We have a little custom in this household which I picked up from our time in Germany. They do it a lot there, but I have not come across anyone else doing it here in England, unless I am mistaken. Just as the Germans introduced the Christmas tree into Victorian England, so they have introduce the Easter tree into our generation in my household. The idea is to put a few twigs into a vase and decorate them with Easter bunnies, chicks and eggs. Here is our version decorated this morning by Kay and me.

The finished tree

One of the egg decorations

One of the chick decorations

One of the bunny decorations

I shall be off to spend a week with my mother, so wish you a Happy Easter and hope you have a lovely chocolatey one!

02 April 2009

Little Miss Organised

Anyone who knows me really well knows that I cannot function without lists. I have to write them for just about everything and, if I have too many lists, I make a list of lists or stick post-it notes on things as reminders. I suppose it comes from my days in the Civil Service where I had to be extremely organised in my job. I like law and order in my life. I cannot stand chaos. I can usually put my finger on anything that is needed from a receipt for something purchased the day before to a champagne cork kept from our wedding 33 years ago. I know where to find the list of vaccinations Kay has had throughout her life or the parking fine Greg got seven years ago.

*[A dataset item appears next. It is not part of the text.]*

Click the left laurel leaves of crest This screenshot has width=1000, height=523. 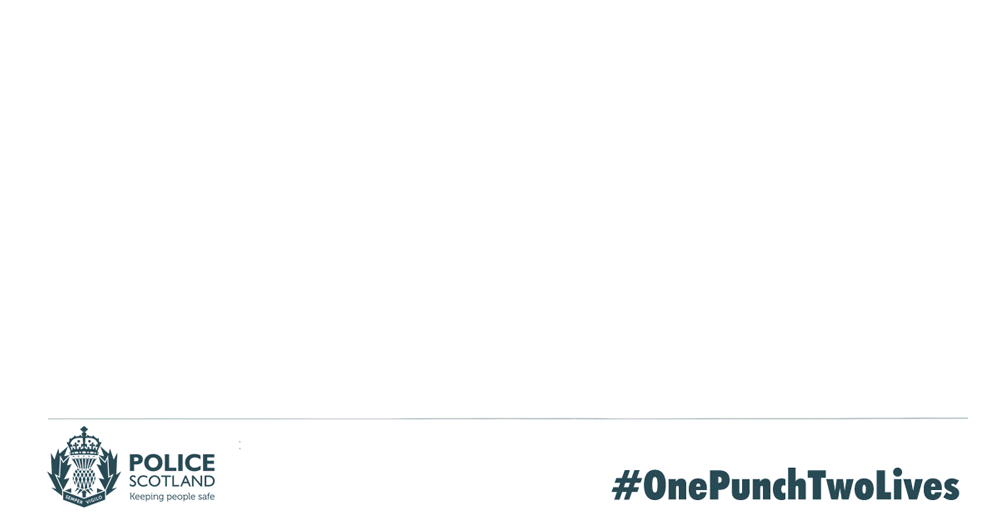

By way of contrast, Greg is totally disorganised and a great procrastinator. He cannot find the lighter he used to light a cigarette five minutes ago and yesterday he mislaid his cheque book which resulted in him turning the house upside down and inside out. He even accused me of having snatched it to annoy him, but then hours later he found it in the back pocket of some jeans he was wearing at the weekend. Each day he will say he is going to do a particular repair job (say, weather-proofing the fence). For every dry day, he will make all manner of excuses or be rapt in some television programme and end up not doing the job. He then waits for a day when it is pouring with rain and then says he was definitely going to do it that day but now of course it is too wet (and he says in a grave tone
that it will take quite a few days for the fence to dry out so there's no point doing it for at least another two weeks!!) He will spend all day looking out at the sunny weather saying HE will walk the dog for a change, but when by 3pm he hasn't gone out, it seems he is waiting for the weather forecast on TV. I am often so bold as to comment that he only needs to look out the window, but he needs to hear it from the professionals! Of course by the time he sees the weather forecast, it has clouded over and started to rain and he then says it is too wet to go out with the dog!! It's the same pattern every time and of course nothing ever gets done. Then he forgets these chores need doing altogether and I have to make a list to remind him about them!

If I have a pile of different jobs - some manual (such as repairing clothes, housework, washing, ironing or gardening), some requiring mental input (such as bills/letters etc) or some requiring special action (eg. booking train tickets North or researching something before I make a decision etc), I write all the things I need to do in a list. That way I have a handy overview of what needs doing and the amount of effort I need to put in. Sometimes, if the list is long, I will put a day of the week against the item so that the load is evenly distributed on each day. There is nothing nicer than making a list and getting immense satisfaction as the items are gradually ticked off and I have completed action on the last remaining one. It also makes sure that things get done - in time.

Is that sad, or what?

Not one of my lists - just a Google image!!